2.3 气雾免疫后成年羊抗体阳性率及其消长曲线 如表4所示，与羔羊免疫剂量相同，6个组(除5×108CFU组)，免疫后30 d RBPT和SAT平均阳性率分别为95.47%和86.84%(RBPT：94.67%～96.15%；SAT:84.81%～88.50%)，比成年羊口服免疫组30 d RBPT和SAT抗体阳性率分别高出23.47%和18.84%；免疫后60 d、90 d、120 d和320 d各组阳性率分别降至53.33%、24.39%、10.00%和5.00%；5×108CFU组30 d阳性率较低(RBPT:48.70%，SAT:44.73%)。经卡方检验：RBT与SAT方法检测布病抗体阳性率差异不显著(P>0.05)，在免疫后30 d和60 d，5×108CFU组SAT抗体阳性率与其他6个组差异极显著(P<0.01)。如图3所示，使用成年羊SAT阳性率结果，建立免疫后30～320 d抗体消长曲线，各剂量组免疫后抗体阳性率快速升高，到30 d时达到峰值，30～90 d抗体阳性率快速下降，90～320 d下降较慢。5×108CFU组与其他6个组相比较，30 d曲线波峰较低，30 d后的曲线下降趋势较一致。

图3 不同剂量气雾免疫后30～320 d的成年羊抗体阳性率消长曲线

表4 不同剂量气雾免疫后30～320 d的成年羊抗体阳性率变化

3 讨论

我国老一辈兽医工作者，在40年前非常简陋的设施和条件情况下，开展了布鲁氏菌气雾免疫的多项研究和免疫工作，取得了较好的效果[11-13]，本课题组借鉴这一思路，自行设计研制了一套气雾免疫装置，使用毒力更低的布鲁氏菌S2疫苗开展气雾免疫研究。为了方便运输，使用集装箱为免疫仓，同时增加消毒喷淋装置、负压装置和升降装置等保障整个免疫过程顺利进行，同时尽可能减少密封仓疫苗的外泄，确保免疫过程的操作者及牧工的安全。

黏膜免疫是直接应用疫苗到黏膜表面，如消化道、呼吸道、泌尿生殖道黏膜，诱导局部黏膜产生免疫应答反应。黏膜免疫最大的优点是可以模拟自然感染途径，直接刺激呼吸道和消化道黏膜下丰富的淋巴组织产生大量免疫活性细胞和抗体，直接切断病原微生物入侵机体的途径[16-17]，因此，黏膜免疫对阻止由黏膜入侵机体内的病原微生物效果较好。
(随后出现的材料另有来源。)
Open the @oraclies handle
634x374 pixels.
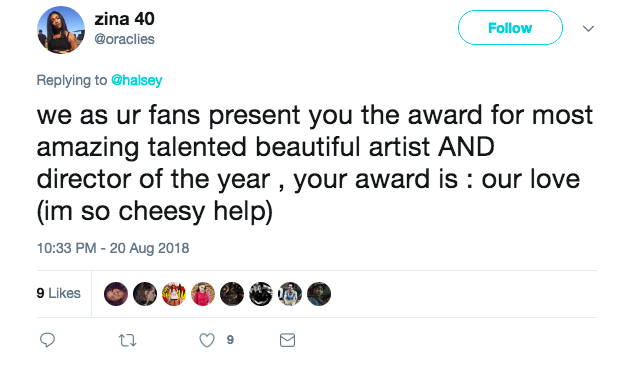(x=124, y=39)
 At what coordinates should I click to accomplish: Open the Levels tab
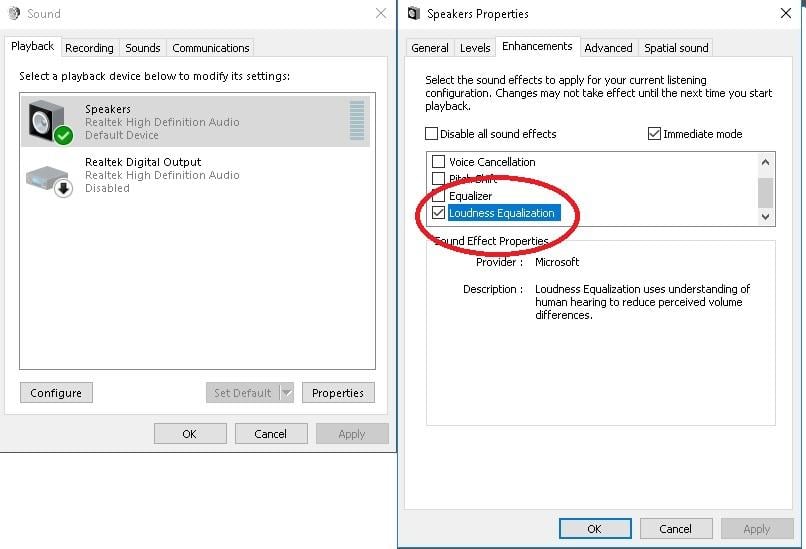click(475, 48)
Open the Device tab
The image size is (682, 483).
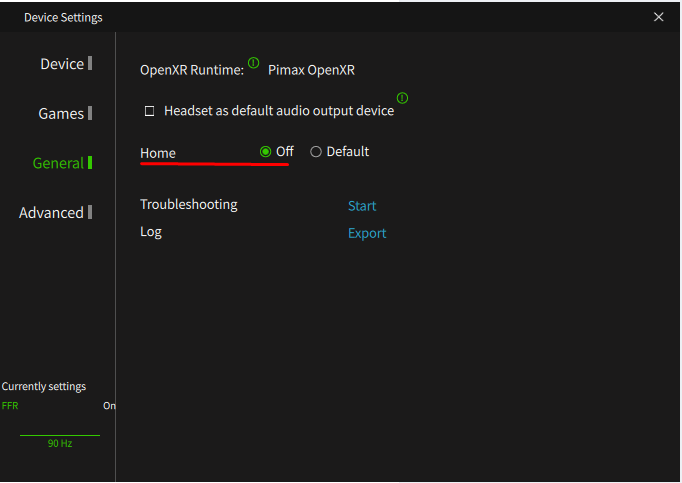[62, 64]
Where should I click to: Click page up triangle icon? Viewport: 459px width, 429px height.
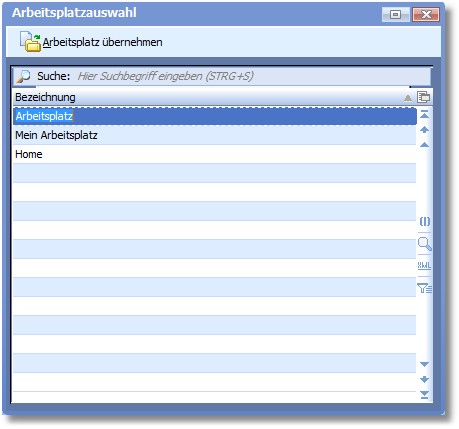[424, 144]
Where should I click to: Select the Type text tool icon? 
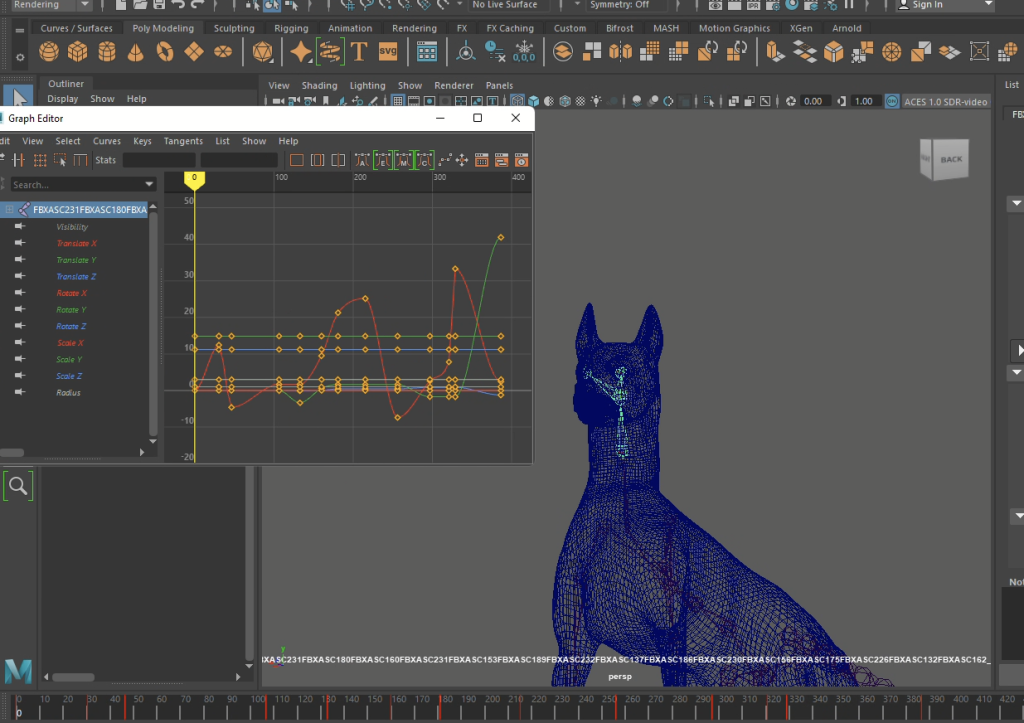coord(359,51)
布鲁氏菌为胞内寄生菌，病菌自皮肤或黏膜侵入机体，黏膜免疫为其最佳的选择。

通过口服与气雾免疫后30 d抗体转阳率比较，成年羊气雾免疫的转阳率更高，比口服免疫平均高20.00%～30.00%。成年羊气雾免疫后除免疫剂量5×108CFU组外，30 d的转阳率均在较高水平，表明气雾免疫在使用1×109～1×1010CFU剂量的疫苗，均可达到较高抗体转阳率。这与疫苗口服后不能耐受胃酸和各种蛋白酶的降解，抗原吸收较少有关。而通过呼吸道免疫具有抗原诱导免疫反应阈值低、抗原用量少、不受消化酶影响的特点[18]。

本试验采用RBT与SAT两种方法对免疫后抗体进行检测，其阳性率变化趋势一致，差异不显著。使用气雾免疫的各组抗体阳性率变化趋势虽然相同，但是5×108CFU组阳性率较低，与其他6个组在免疫后30 d和60 d差异较显著，这可能与免疫剂量过低，不能够刺激机体产生足够的免疫有关[19-20]。分别使用口服和不同梯度气雾剂量免疫羔羊，免疫后30 d的抗体转阳率较低(30.00%)，这可能与幼畜的免疫及生殖器官尚未发育成熟有关[19-20]，所以不建议幼畜过早免疫布鲁氏菌疫苗。